### [Using the information]
**a)** In the text on the proposed SUEZ–Veolia merger, what are named as the main expected advantages of size in these markets?
**b)** Decide whether each statement agrees with the text on the proposed SUEZ–Veolia merger, and support each yes or no with the deciding words quoted from it: (i) The environmental services industry is highly consolidated at a global level. (ii) SUEZ and Veolia are the only two players operating in all the environmental services throughout the whole world. (iii) The proposal threatens to reduce the incentive to innovate.
**c)** Write what comes next in the text on the proposed SUEZ–Veolia merger, picking up after its final sentence.

This expert second opinion demonstrates that for these two leaders in environmental services, and the only “world champions”, an increase in size would not constitute a competitive factor. On the contrary, the proposal threatens to reduce the incentive to innovate and differentiate, and hamper the new organisation’s agility due to the costs and time spent on the merger.

It is also worth pointing out that while environmental services markets may be highly concentrated at a local level, the industry is relatively unconsolidated globally. Today, SUEZ and Veolia are the only two players operating in all the environmental services, across the entire value chain and throughout the whole world, and the revenue gap between them and their competitors remains substantial.

In these markets, size is an asset but its expected advantages (mainly economies of scale and the impact of scope) “drop off” once they reach a certain point. Indeed, owing to their integrated nature and internationalisation, SUEZ and Veolia have reached this “critical size” and the advantages of a growth in size are not obvious. Instead of this increase in size, SUEZ and Veolia’s competitiveness depends on their capacity to set up international innovation ecosystems, with universities, startups, industrial customers and partners, both in France and abroad.

In conclusion, Veolia’s proposal runs the risk of weakening the two groups, of causing them to miss the opportunity of a green economic recovery and, beyond that, of depriving regional and local authorities of the benefits brought about by competition between two world leaders.

A merger between SUEZ and Veolia would mean weaker competition and a reduced capacity for innovation...

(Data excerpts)
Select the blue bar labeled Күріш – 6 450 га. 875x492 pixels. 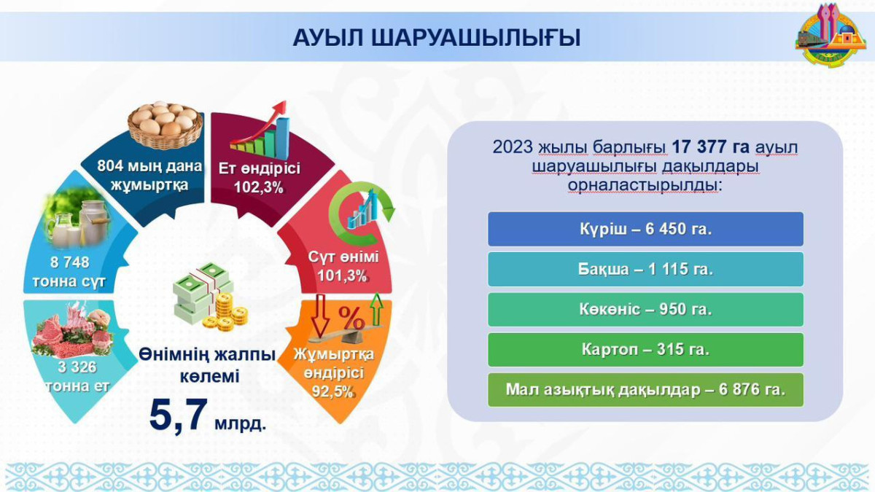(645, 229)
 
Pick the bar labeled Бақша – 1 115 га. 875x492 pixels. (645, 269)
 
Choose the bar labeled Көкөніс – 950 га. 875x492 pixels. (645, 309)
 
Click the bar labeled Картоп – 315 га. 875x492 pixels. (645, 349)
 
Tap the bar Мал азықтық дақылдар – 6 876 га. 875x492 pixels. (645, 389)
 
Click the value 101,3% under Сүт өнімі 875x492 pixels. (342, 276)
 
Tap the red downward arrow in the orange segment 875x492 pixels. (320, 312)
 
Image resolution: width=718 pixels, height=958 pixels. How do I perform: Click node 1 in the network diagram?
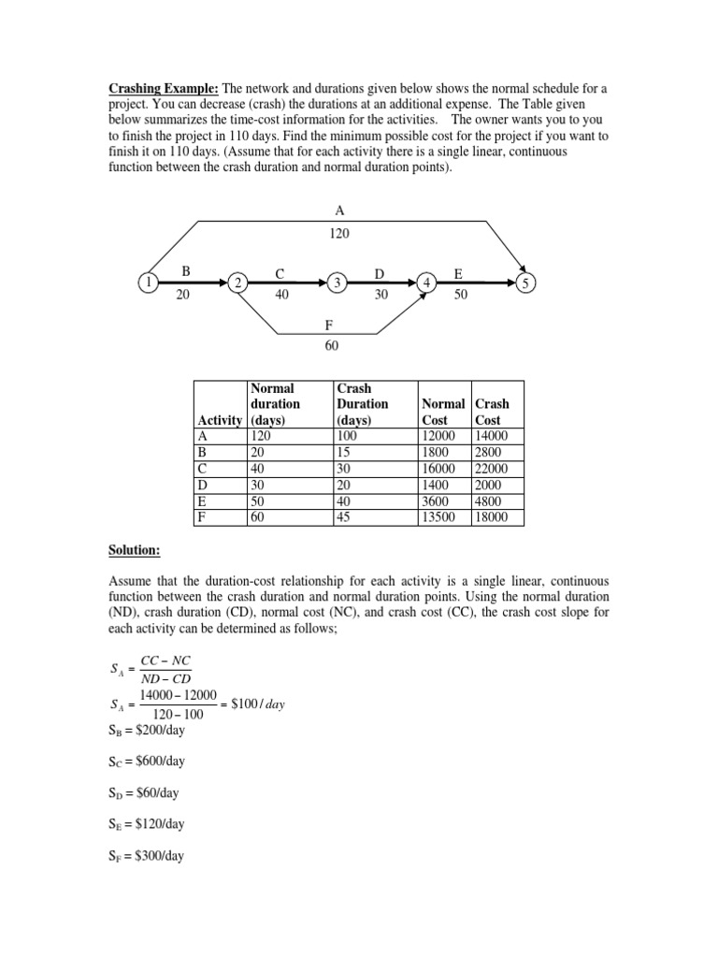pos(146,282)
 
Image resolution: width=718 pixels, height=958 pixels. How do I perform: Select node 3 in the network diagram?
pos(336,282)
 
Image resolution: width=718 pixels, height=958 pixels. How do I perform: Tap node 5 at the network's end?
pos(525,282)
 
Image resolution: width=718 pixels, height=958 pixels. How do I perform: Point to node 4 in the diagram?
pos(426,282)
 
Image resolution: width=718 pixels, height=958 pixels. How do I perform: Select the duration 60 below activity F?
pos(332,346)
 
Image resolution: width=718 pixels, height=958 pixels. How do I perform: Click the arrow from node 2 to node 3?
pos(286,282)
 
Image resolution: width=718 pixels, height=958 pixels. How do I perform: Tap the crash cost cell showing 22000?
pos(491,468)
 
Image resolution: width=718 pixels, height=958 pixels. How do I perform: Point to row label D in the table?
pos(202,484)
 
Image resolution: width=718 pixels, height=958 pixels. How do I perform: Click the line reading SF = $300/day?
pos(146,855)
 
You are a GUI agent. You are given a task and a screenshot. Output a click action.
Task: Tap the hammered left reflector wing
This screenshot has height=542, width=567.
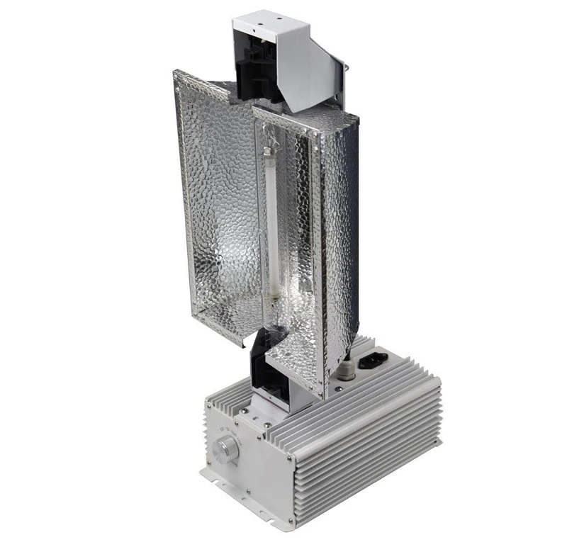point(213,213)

### [Answer section]
**a)** Economies of scale and the impact of scope.

**b)**
(i) No: "the industry is relatively unconsolidated globally"
(ii) Yes: "SUEZ and Veolia are the only two players operating in all the environmental services, across the entire value chain and throughout the whole world"
(iii) Yes: "the proposal threatens to reduce the incentive to innovate and differentiate"

**c)**
If we want France to preserve its leadership, we must avoid losing a flagship of French industrial expertise. Environmental activities demand a high degree of specialisation, operational excellence and a race for innovation. This implies a strategy based on skills and selective, targeted growth, not a strategy based on size.

Veolia’s project, if implemented, would affect competition in several countries (including France) and innovation capacity; it could ultimately have an impact on the price and quality of the essential services provided to the public. As explained by Sébastien Liarte, professor, “It’s competition that pushes Veolia and SUEZ to innovate, reduce costs and increase productivity. Without this competitive pressure, why would the new entity even try to make efforts in the areas of innovation, price or safety (...)" (Opinion piece published in La Tribune, 11 September 2020).

Veolia’s project is not welcome. This is apparent, for example, in the reaction published in a press release on 9 October 2020 to the Paris court’s interim decision (9 October 2020) suspending the purchase of SUEZ shares by Veolia, because the personnel representatives had not been consulted. Veolia claimed that blaming Veolia for failing to organise such a consultation was "perfectly ludicrous" .

... and would have serious implications in terms of employment

It seems most unlikely that the merger of the two companies would be without social casualties. We asked a consulting firm to assess the social impacts of this project; they estimate that between 4,000 and 5,000 jobs would be lost in France and almost twice as many worldwide. Such a project cannot be implemented without eliminating duplicate positions in support functions, sales development teams, and of course regional management teams.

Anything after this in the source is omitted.